Preferential induction of guanine deletion at 5′-GGGA-3′ in rat mammary glands by 2-amino- 1-methyl-6-phenylimidazo[4,5-b]pyridine

Abstract

2-Amino-1-methyl-6-phenylimidazo[4,5-b]pyridine (PhIP) is known to induce a characteristic mutation, G deletion at the 5′-GGGA-3′ site, preferentially in the lacI transgene of the colonic mucosa of Big Blue^® rats (BBR) and mice and specifically in the Apc gene of rat colon tumors. In this study, lacI mutations of the mammary glands in PhIP-treated rats were investigated.
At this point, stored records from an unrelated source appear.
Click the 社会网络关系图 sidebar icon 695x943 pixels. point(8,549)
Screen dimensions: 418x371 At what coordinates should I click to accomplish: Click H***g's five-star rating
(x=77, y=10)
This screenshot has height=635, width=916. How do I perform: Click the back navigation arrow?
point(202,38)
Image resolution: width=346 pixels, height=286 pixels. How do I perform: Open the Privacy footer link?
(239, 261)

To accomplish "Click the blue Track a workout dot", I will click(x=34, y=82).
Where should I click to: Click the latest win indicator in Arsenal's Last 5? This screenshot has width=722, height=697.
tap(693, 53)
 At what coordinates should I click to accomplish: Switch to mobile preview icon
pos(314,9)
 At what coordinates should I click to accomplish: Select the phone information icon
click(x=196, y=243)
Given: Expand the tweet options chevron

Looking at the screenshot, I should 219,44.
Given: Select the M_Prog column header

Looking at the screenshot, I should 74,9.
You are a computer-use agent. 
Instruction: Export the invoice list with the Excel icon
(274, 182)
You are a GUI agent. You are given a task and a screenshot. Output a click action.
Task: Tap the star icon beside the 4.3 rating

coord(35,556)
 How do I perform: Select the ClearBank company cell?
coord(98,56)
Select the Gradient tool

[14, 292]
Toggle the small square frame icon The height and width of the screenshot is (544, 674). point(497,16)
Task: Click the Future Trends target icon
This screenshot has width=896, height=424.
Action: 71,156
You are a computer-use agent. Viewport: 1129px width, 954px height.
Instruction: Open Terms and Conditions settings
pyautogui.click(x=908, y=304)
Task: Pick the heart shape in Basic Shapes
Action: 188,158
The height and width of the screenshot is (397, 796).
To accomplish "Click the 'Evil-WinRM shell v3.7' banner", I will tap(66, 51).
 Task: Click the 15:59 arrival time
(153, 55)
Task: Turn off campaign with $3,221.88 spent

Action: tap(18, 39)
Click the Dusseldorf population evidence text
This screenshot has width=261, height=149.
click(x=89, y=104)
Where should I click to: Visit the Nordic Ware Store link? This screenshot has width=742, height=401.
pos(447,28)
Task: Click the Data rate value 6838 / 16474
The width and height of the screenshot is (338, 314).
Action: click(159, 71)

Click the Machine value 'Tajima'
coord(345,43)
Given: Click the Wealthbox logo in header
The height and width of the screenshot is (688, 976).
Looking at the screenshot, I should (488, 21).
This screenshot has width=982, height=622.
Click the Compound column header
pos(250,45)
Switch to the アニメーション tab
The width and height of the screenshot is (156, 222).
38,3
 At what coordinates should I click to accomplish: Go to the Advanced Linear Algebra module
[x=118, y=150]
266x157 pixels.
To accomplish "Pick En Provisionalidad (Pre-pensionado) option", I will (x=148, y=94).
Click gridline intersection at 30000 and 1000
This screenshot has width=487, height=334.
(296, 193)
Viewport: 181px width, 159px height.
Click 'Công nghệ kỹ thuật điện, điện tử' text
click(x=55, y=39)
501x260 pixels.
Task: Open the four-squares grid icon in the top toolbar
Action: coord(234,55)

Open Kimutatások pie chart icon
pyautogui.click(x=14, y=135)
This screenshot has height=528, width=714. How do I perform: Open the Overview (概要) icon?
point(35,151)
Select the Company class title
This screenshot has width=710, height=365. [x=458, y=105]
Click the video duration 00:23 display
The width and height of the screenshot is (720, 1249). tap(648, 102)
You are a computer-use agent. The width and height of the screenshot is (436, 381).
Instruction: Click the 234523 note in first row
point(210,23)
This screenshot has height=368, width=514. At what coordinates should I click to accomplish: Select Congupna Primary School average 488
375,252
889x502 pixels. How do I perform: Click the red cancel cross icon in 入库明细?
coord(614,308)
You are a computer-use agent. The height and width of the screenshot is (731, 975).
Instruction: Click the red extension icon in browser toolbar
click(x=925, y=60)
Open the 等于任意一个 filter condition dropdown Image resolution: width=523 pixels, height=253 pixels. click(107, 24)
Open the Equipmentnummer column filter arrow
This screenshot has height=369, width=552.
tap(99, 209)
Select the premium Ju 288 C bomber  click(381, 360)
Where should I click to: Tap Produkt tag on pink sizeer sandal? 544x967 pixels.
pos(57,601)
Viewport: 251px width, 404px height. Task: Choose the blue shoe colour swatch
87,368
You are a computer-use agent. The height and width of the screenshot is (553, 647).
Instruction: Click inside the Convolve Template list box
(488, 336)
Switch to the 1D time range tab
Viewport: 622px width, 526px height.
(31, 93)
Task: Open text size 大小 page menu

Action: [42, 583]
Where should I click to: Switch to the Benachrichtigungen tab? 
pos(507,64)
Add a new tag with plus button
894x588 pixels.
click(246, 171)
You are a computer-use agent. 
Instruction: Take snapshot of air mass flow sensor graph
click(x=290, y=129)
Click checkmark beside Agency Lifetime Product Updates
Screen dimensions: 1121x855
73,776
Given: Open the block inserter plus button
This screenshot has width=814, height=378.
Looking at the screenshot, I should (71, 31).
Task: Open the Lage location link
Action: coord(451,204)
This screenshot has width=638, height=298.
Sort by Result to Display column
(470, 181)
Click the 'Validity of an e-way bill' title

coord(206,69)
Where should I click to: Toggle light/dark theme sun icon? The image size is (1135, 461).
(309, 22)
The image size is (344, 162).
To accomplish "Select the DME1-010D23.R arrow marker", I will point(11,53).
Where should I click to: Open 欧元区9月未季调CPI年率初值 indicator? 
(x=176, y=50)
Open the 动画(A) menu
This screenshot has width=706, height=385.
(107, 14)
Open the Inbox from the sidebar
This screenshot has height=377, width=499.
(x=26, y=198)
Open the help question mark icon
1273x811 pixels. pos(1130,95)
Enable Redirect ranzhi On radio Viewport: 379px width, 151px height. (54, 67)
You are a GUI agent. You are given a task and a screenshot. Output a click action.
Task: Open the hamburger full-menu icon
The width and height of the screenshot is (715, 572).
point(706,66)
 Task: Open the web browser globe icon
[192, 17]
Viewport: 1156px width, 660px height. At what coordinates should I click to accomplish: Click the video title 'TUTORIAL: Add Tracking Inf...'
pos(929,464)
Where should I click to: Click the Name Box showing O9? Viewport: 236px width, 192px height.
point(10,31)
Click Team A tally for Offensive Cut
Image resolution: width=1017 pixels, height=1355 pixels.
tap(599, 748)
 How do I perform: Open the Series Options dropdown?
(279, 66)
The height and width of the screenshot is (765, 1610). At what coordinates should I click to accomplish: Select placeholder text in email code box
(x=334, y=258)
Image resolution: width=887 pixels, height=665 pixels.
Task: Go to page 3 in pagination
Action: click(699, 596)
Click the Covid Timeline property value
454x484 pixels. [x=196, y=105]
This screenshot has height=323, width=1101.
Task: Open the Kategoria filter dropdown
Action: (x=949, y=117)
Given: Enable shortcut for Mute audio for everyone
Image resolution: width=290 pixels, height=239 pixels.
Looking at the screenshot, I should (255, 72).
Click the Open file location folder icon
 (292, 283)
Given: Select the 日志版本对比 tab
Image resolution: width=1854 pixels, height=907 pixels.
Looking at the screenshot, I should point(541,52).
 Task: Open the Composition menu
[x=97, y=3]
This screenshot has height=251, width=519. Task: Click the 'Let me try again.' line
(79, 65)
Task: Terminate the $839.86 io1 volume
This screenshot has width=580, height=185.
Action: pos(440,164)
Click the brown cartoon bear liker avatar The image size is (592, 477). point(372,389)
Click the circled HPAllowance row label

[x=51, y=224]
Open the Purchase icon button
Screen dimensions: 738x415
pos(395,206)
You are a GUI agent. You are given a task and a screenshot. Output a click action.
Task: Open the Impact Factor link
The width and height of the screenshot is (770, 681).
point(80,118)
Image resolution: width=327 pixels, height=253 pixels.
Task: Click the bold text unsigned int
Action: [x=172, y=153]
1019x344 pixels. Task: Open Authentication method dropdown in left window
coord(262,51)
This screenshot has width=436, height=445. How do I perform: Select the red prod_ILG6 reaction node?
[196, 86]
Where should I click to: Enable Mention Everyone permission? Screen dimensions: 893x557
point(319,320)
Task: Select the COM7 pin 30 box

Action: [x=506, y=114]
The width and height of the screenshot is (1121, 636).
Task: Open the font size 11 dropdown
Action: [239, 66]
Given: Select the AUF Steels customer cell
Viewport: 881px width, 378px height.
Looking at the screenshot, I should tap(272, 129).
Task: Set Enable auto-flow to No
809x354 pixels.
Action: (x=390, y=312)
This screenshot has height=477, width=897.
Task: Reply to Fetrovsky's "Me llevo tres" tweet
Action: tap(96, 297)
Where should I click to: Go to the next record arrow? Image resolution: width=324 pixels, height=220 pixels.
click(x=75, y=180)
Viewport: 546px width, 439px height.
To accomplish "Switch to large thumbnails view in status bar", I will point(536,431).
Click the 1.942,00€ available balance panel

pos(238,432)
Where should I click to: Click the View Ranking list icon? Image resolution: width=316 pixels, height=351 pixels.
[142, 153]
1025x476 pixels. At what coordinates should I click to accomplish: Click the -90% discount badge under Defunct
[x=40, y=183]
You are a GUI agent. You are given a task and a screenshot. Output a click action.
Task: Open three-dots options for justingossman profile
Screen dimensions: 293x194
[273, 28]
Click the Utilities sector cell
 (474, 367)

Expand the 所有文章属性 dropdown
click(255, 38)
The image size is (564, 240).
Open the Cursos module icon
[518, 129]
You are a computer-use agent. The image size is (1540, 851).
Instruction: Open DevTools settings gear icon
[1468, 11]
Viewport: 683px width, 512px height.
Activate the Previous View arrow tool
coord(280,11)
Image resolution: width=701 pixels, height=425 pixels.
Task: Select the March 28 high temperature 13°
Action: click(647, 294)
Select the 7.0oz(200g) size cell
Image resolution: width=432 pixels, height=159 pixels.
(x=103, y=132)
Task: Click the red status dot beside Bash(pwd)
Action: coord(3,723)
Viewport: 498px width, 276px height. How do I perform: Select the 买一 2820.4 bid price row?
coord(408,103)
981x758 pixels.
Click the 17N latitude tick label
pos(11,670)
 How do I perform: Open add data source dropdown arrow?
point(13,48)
Six-week-old female (BBR×Sprague–Dawley)F₁ rats were administered 10 gavages of 65 mg/kg/day PhIP. Mammary ducts were collected from the macroscopically normal mammary tissue of PhIP-treated and untreated rats at 56–69 weeks of age by collagenase treatment. The mutant frequencies were 25 ± 2.1×10^–6 in control rats and 323 ± 44×10^–6 in the PhIP-treated rats. By sequencing 40 and 177 mutants in the control and PhIP-treated groups, respectively, 34 and 149 mutations were considered independent mutations. In the control group, G:C→A:T transitions at CpG sites dominated and no G:C deletions were detected. In the PhIP-treated group, G:C→T:A transversions were most frequent (43%), followed by single base pair deletions of G:C (21%). A total of nine deletions were at 5′-GGGA-3′ sites, accounting for 29% of the G:C deletions and 6% of the 149 total mutations. Clusters of more than three mutations at one nucleotide position were observed at 12 positions and two were G deletions at 5′-GGGA-3′ sites. Comparison of the PhIP-induced mutations in the mammary glands with those previously reported in the colon revealed that G:C→T:A transversions occurred at a significantly higher frequency in the mammary glands and that G:C deletions occurred at a significantly lower frequency. However, the signature mutation, G deletion at the 5′-GGGA-3′ site, was commonly observed in both tissues.